Policy interventions
The Indian government has been trying to address some of these challenges and promote the uptake of large hydro projects owing to their importance in India’s green energy transition. In March 2019, the Government of India released an order outlining numerous policy initiatives to enhance the country’s hydropower sector. This was accomplished by designating major hydropower projects, including pumped storage projects, with capacities of over 25 MW as renewable energy sources. Formerly, only HEPs with capacities of less than 25 MW were considered renewable sources.
Further, the government introduced a hydropower purchase obligation to compel discoms and power companies to add hydropower to their energy mix. Moreover, the government plans to put a strong fiscal focus on attracting additional investments from the private sector towards uplifting the hydropower sector. The government plans to devise a streamlined mechanism to facilitate ease in attaining technological clearances for setting up HEPs. Budgetary support has been devised for flood moderation and storage hydropower projects as well. Fiscal support has been granted for enabling infrastructure such as roads and bridges. For HEP projects up to 200 MW, Rs 15 million per MW has been provided and Rs 10 million per MW for projects above 200 MW.
Recent developments
The policy initiatives and intent of the industry are slowly bearing positive results, and investor and consumer interest in the hydro space has been renewed. Recently, GE Renewable Energy’s hydropower business commissioned the 180 MW Bajoli Holi project in Himachal Pradesh.
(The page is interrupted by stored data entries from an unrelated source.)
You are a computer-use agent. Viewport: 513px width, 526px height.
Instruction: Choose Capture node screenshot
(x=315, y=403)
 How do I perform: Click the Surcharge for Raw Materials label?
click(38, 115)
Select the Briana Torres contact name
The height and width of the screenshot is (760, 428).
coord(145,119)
Meanwhile, Delhi’s Indira Gandhi International Airport (IGIA) has signed a long-term power purchase agreement with a Himachal Pradesh-based hydropower producing company for the supply of hydroelectricity till 2036. With this development, IGIA has become the first airport in India to run entirely on hydro and solar power. Further, Tamil Nadu Generation and Distribution Company Limited is undertaking a feasibility study for three HEPs with a combined capacity of 2,500 MW.
In another development, JSW Neo Energy Limited, an arm of JSW Energy Limited, has signed a memorandum of understanding with the Chhattisgarh government for setting up a 1,000 MW hydro pumped storage project (PSP) – the Hasdev Bango PSP. Prior to this, JSW Energy Limited’s Kutehr project had signed a power purchase agreement with the Haryana Power Purchase Centre for the supply of 240 MW of hydropower. The agreement is valid for 35 years and was signed at a levellised ceiling tariff of Rs 4.50 per kWh.
Outlook
Hydropower’s potential to not only provide clean power to the country but also address the issues of renewable energy intermittency and clean balancing reserves should not be ignored. To accelerate the growth of the hydropower industry, it is very important to facilitate low-cost financing for these projects. Efforts should be made to permanently remove the water cess for all hydro projects in order to lower the tariffs. Further, large hydropower projects should be deployed only after undertaking a comprehensive ecological and economic impact assessment. To counteract the distress amongst displaced populations, it is critical for district administrations to actively participate in and accelerate the land acquisition and R&R process.
Going forward, the government and the private sector must collaborate to address concerns surrounding financing, bureaucratic hurdles, and social and environmental concerns to ensure the streamlined growth of hydropower in India.